Type II - Rare class anomaly: A case with an uncommon class value for one or multiple categorical variables. A case can be an anomaly with respect to one individual attribute, so Type II anomalies do not depend on relationships between attributes.
Type III - Simple mixed data anomaly: A case that is both a Type I and Type II anomaly, i.e. with at least one extreme value and one rare class. This anomaly type deviates with regard to multiple data types. This requires deviant values for at least two attributes, each anomalous in its own right. These can thus be analyzed separately; analyzing the attributes jointly is not necessary because the case is not anomalous in terms of a combination of values.
Type IV - Multidimensional numerical anomaly: A case that does not conform to the general patterns when the relationship between multiple continuous attributes is taken into account, but which does not have extreme values for any of the individual attributes that partake in this relationship. The anomalous nature of a case of this type lies in the deviant or rare combination of its continuous attribute values, and as such hides in multidimensionality. It therefore requires several continuous attributes to be analyzed jointly to detect this type.
Type V - Multidimensional rare class anomaly: A case with a rare combination of class values. In datasets with independent data points a minimum of two substantive categorical attributes needs to be analyzed jointly to discover a multidimensional rare class anomaly. An example is this curious combination of values from three attributes used to describe dogs: 'MALE', 'PUPPY' and 'PREGNANT'.
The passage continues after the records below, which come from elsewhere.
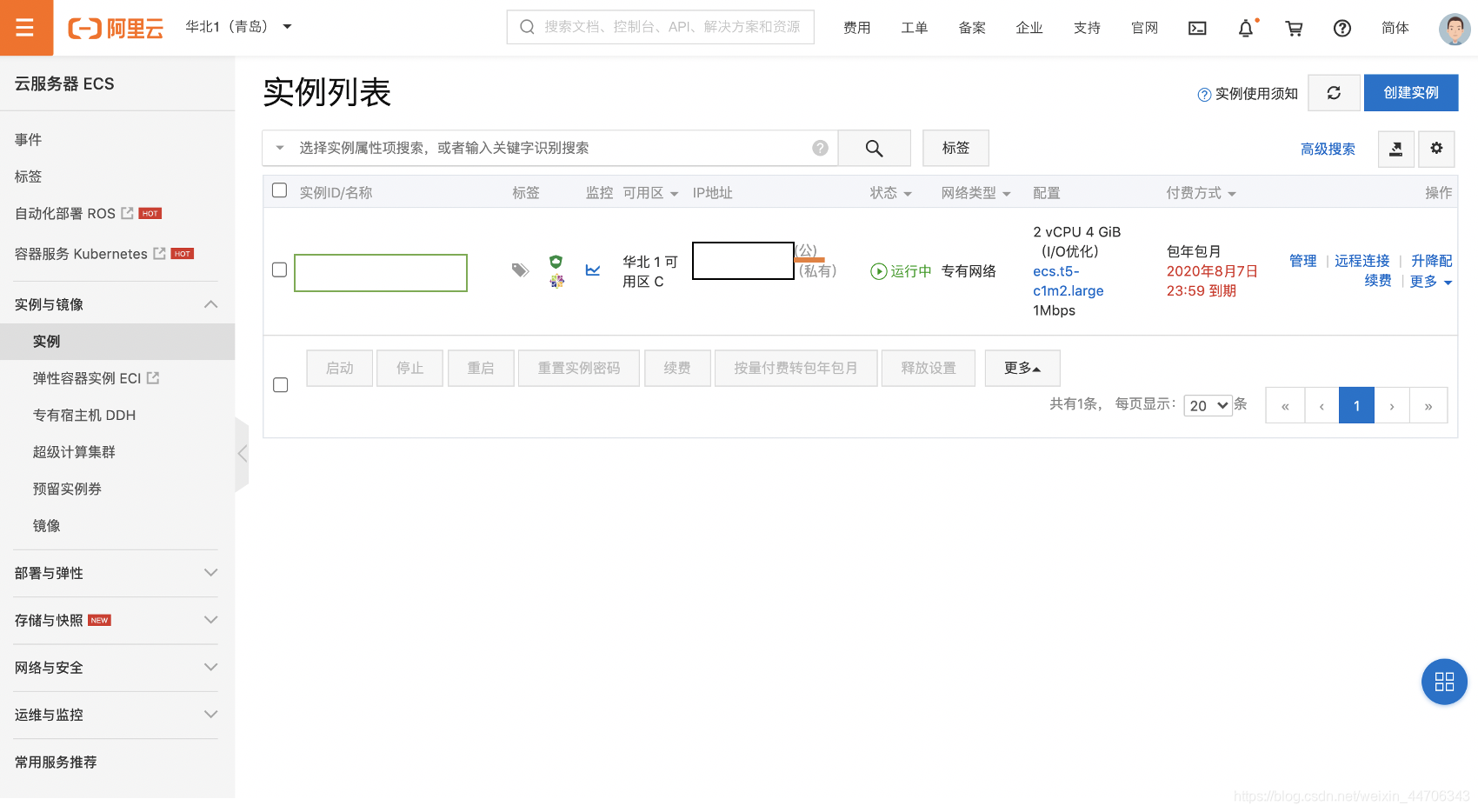The image size is (1478, 812).
Task: Open 远程连接 for the instance
Action: [x=1362, y=260]
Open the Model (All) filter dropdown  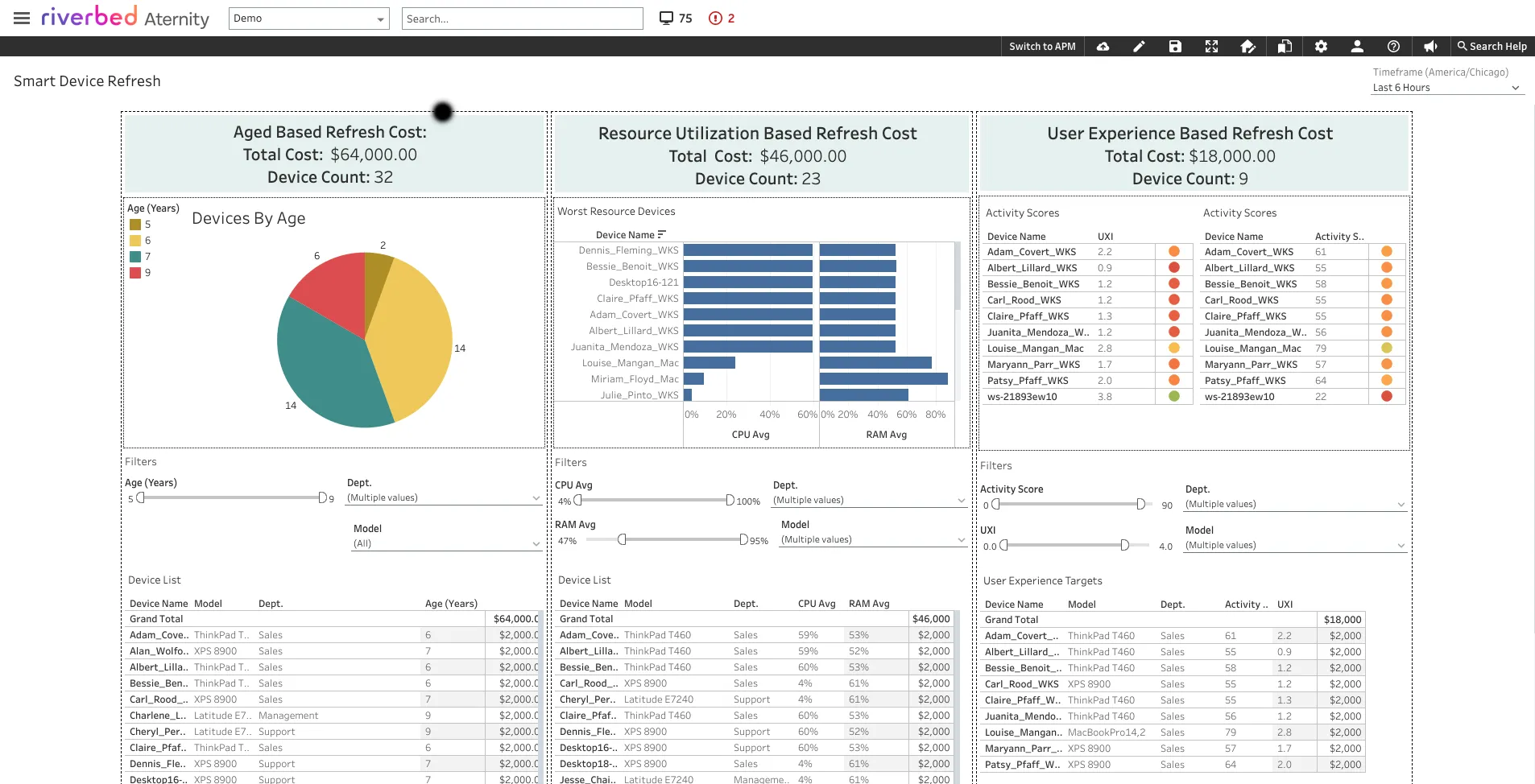(x=446, y=543)
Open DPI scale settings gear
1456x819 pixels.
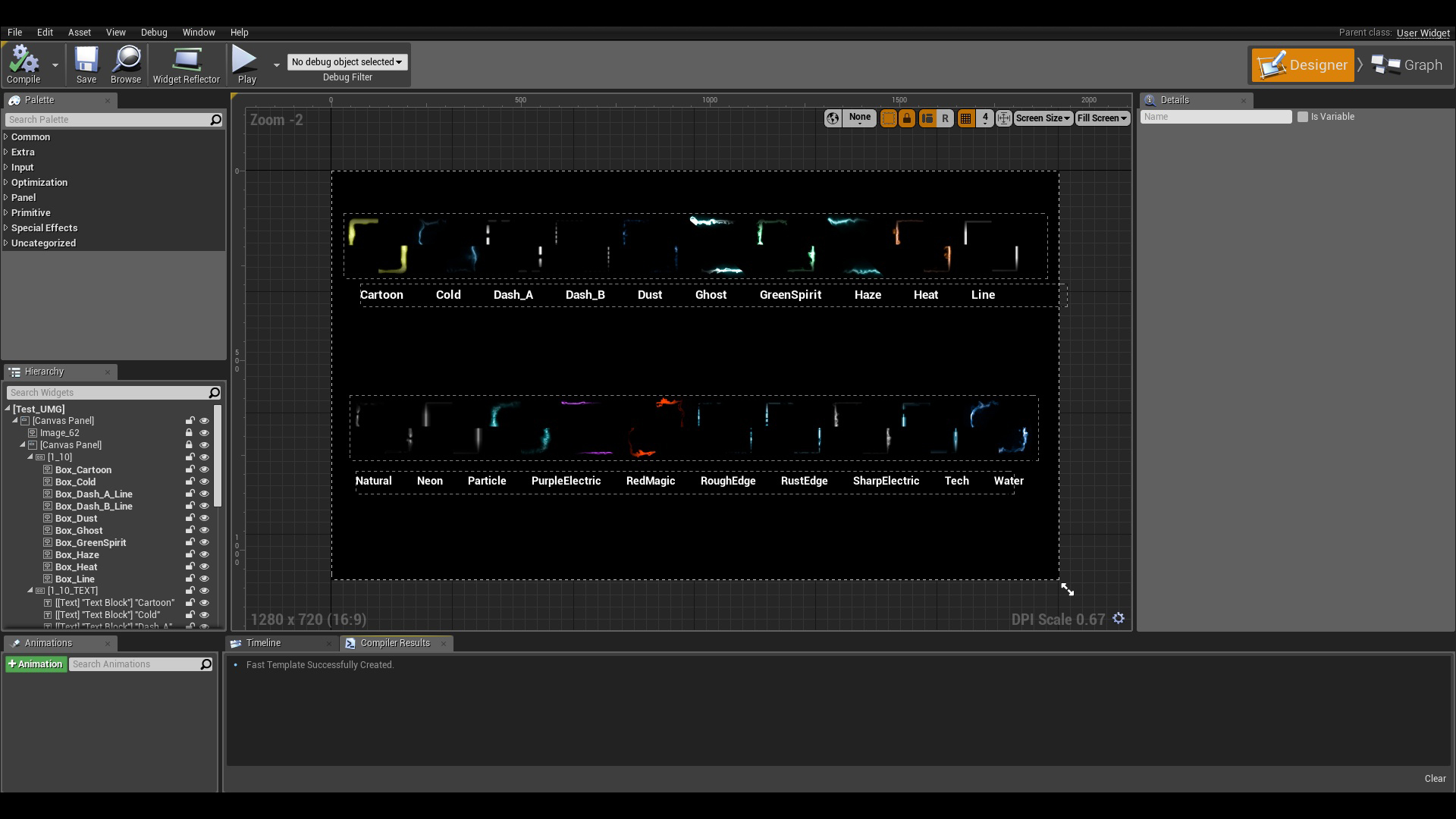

Type VI - Multidimensional mixed data anomaly: A case with a deviant relationship between its continuous and categorical attributes. The anomalous case generally has a categorical value or a combination of categorical values that in itself is not rare in the dataset as a whole, but is only rare in its neighborhood (numerical area) or local pattern. As with Type IV and V anomalies, such cases hide in multidimensionality and multiple attributes need thus to be jointly taken into account to identify them. In fact, multiple datatypes need to be used, as a Type VI anomaly per definition requires both numerical and categorical data.